If you have a text with a sequence of ranges that are ordered monotonically by codepoint, then you can convert them to UTF-8 (Julia String) indices (or whatever data structure is desired) by a single pass over the text and indices, without allocating an explicit index map. (In any case, I would recommend doing the conversion once when they are read in, then for subsequent processing use native indices.)

2 Likes

This is not correct. Julia string indices retrieve characters, not code units, it’s just that the indices are not consecutive:

julia> s = "αβγ"
"αβγ"

julia> collect(eachindex(s))
3-element Array{Int64,1}:
 1
 3
 5

julia> s[1]
'α': Unicode U+03B1 (category Ll: Letter, lowercase)

julia> s[3]
'β': Unicode U+03B2 (category Ll: Letter, lowercase)

julia> s[5]
'γ': Unicode U+03B3 (category Ll: Letter, lowercase)

(Note that the return value of s[i] is a character represented by Char, a 4-byte object corresponding to a Unicode codepoint.) String iteration is also over characters:

julia> for c in s
           display(c) # pretty-print c
       end
'α': Unicode U+03B1 (category Ll: Letter, lowercase)
'β': Unicode U+03B2 (category Ll: Letter, lowercase)
'γ': Unicode U+03B3 (category Ll: Letter, lowercase)

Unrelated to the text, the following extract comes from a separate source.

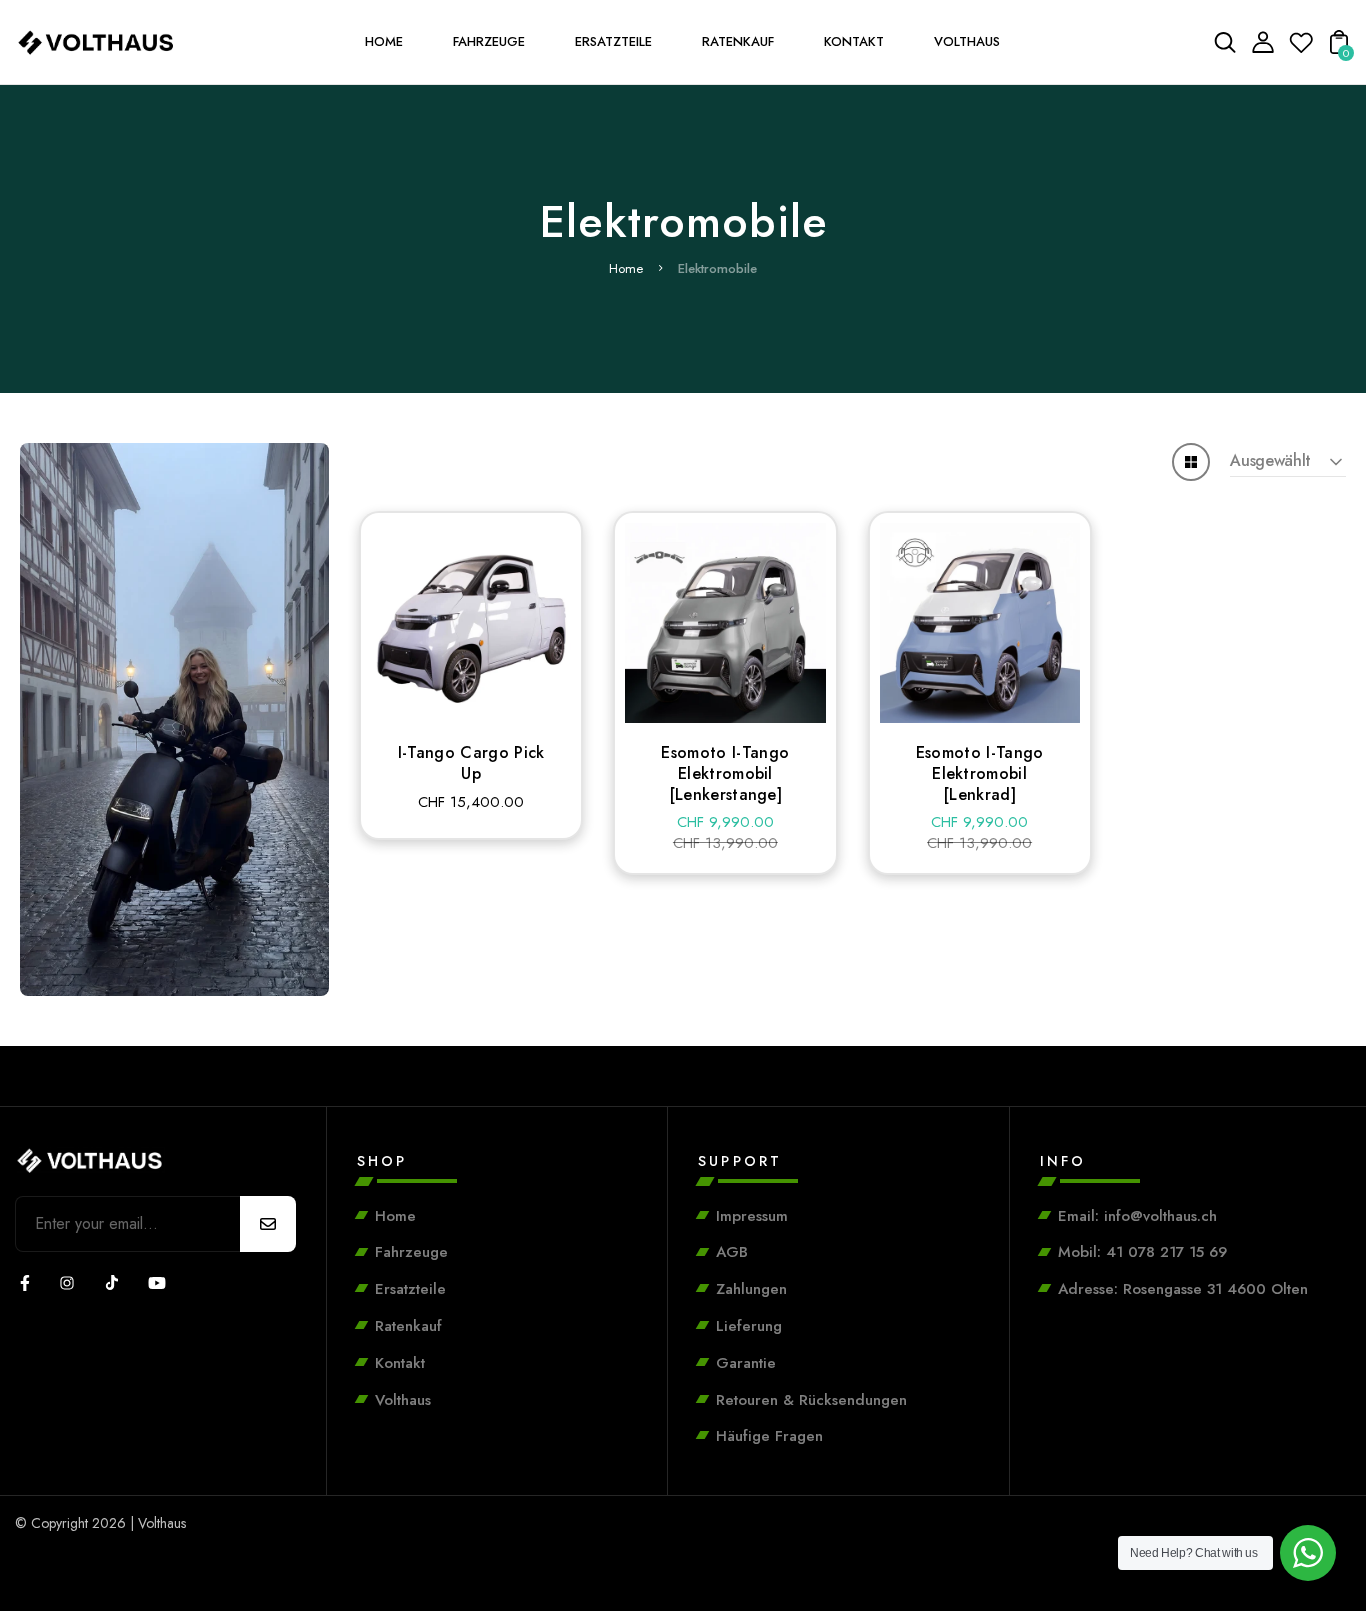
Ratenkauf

julia> for (i,c) in pairs(s)
           @show i, c, s[i]
       end
(i, c, s[i]) = (1, 'α', 'α')
(i, c, s[i]) = (3, 'β', 'β')
(i, c, s[i]) = (5, 'γ', 'γ')

In contrast, the code units (bytes for UTF-8) are retrieved by the codeunit function:

julia> codeunit(s, 3)
0xce

julia> codeunits(s)
6-element Base.CodeUnits{UInt8,String}:
 0xce
 0xb1
 0xce
 0xb2
 0xce
 0xb3

Substrings work similarly: you give them code-unit indices, but they still give you the whole string of Unicode characters:

julia> s[3:5]   # a copy
"βγ"

julia> SubString(s, 3:5)    # a view
"βγ"

So, the point is, once you convert your character offsets to Julia String indices, you are still working with characters.

6 Likes

@stevengj yes, sorry, I noticed this already from earlier explanations but did not correct myself, thanks for the clarification. I have learned that this is really more like a partial function or sparse array of actual proper Unicode characters.

It’s increasingly not rare, as I think you may know, e.g. all emojis use surrogates. Such as :slight_smile: not to be confused with emoticons like :), which if written that way and displayed that way is only ASCII (however many editors, like on Discourse change emoticons to emojis. So in practice e.g. otherwise English-only text, needs full variable length UTF-16 (as opposed to UCS-2). Such as SMS/text messaging. According to spec it uses UCS-2, but it’s known to use UTF-16 for that reason. Also non-BMP, i.e surrogates in UTF-16 used for “some modern scripts like Osage, Warang Citi, Adlam, Wancho and Toto.”